Further, the Anti-harassment review panel provided no reasons or explanation as
to why the conduct complained of did not breach the Respectful Workplace Policy
but did constitute an infringement of the Acceptable Conduct Policy. I have
some difficulty, therefore, understanding why this was an acceptable
alternative means to address Mr. Kwon’s complaints.
[17]
That being said, the reasonableness standard of review
requires deference to the decisions of expert tribunals such as the Commission.

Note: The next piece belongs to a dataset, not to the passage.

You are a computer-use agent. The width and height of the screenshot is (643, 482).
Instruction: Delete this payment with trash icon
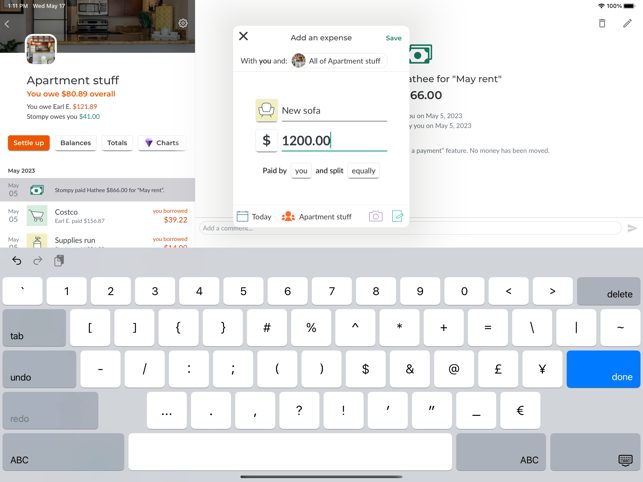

In judicial review, as stated by the Supreme Court in Dunsmuir v New
Brunswick, 2008 SCC 9, [2008] S.C.J. No. 9, reasonableness is concerned
mostly with the existence of justification,
transparency and intelligibility within the decision-making process. The Court is
also concerned with whether the decision falls within a range of possible,
acceptable outcomes that are defensible in respect of the facts and law. This
is not a standard of perfection.
[18]
Contrary to Mr. Kwon’s understanding and
expectation, the Commission was not under an obligation to conduct its own
investigation of his complaint or to attempt a resolution process or
face-to-face mediation. I note that the reference to the appointment of an
investigator was made before the Commission was advised of the internal
complaint and review process and was asked to defer its investigation pursuant
to paragraph 41(1)(a) of the CHRA. But even if it had been stated after those
events had occurred, the Commission would not have been obliged to follow
through with the appointment of an investigator if it determined that an
alternative means to address the complaint would be preferable. The Commission
controls its own procedure.
[19]
With respect to Mr. Kwon’s allegation that the
CHRC failed to consider new evidence provided by Mrs. Charlene Thorpe in making
its determination, I note that upon review of the sections 40/41 report, this
does not appear to have been raised by the applicant before the CHRC as it is
not included in the summary of the applicant’s submissions. Furthermore, I also
note that according to the respondent, it is not new evidence as the employee
in question was interviewed as part of the RWP process. Mr. Kwon’s evidence
of an alleged physical threat that was at least partially corroborated by Mrs.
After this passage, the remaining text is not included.